Bober02
Bober02

Reputation: 15351

Java - volatile and visibility

As far as I have read, the underlying mechanism behind volatile guarantees no reordering of operations. However I am struggling to see how it guarantees visibility.

I.e. thread A writes a value. Then thread B reads it from memory, not from cache (to guarantee cache consistency). I know CAS does precisely this, but how does a memory barrier achieve this?

Upvotes: 3

Views: 143

Answers (3)

SergeyA
SergeyA

Reputation: 62613

Generic memory barrier is a CPU-specific instructions, which says 'invalidate your read cache' or 'commit your write cache', or both. On strong-ordering CPUs like x86 there 'invalidate your read cache' is a no-op, since caches are always coherent.

Upvotes: 0

Peter Lawrey
Peter Lawrey

Reputation: 533870

The memory barrier is implemented by the CPU to always show the latest value. This cannot be achieved without CPU support.

It is a common misconception that access is to main memory, however this would be very slow.

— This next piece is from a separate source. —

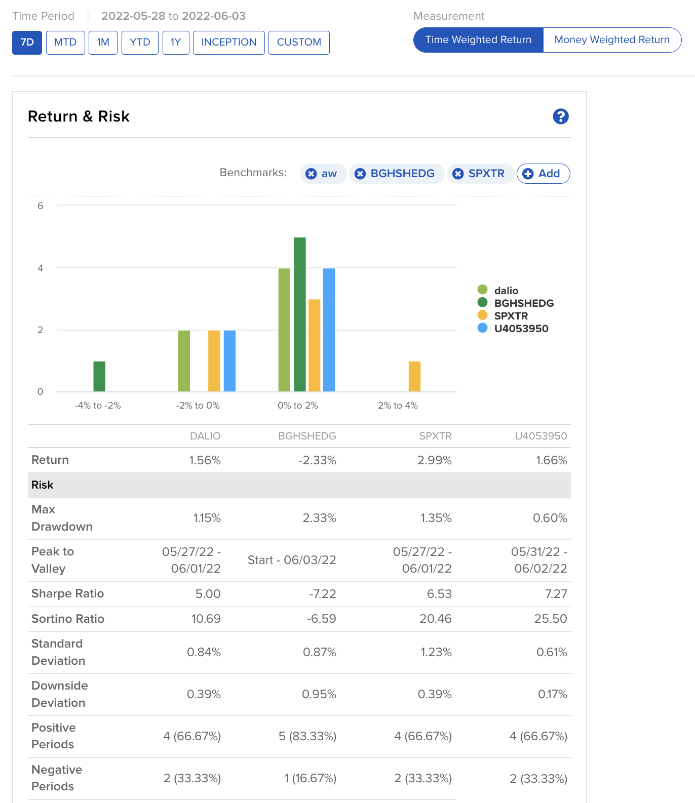Image resolution: width=695 pixels, height=803 pixels.
Task: Choose the MTD time period
Action: pos(65,43)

Instead there is a cache coherence bus between L2 caches.

There is a write store buffer before the L1 cache, but the CPU makes sure the cache line is current between cores.

Upvotes: 1

dezhik
dezhik

Reputation: 1030

Volatile "uses" hardware specific instructions to achieve it. Here is in-depth article about JSR-133 and Memory Barriers for Compiler Writers

I know CAS does precisely this, but how does a mem barrier achieve this?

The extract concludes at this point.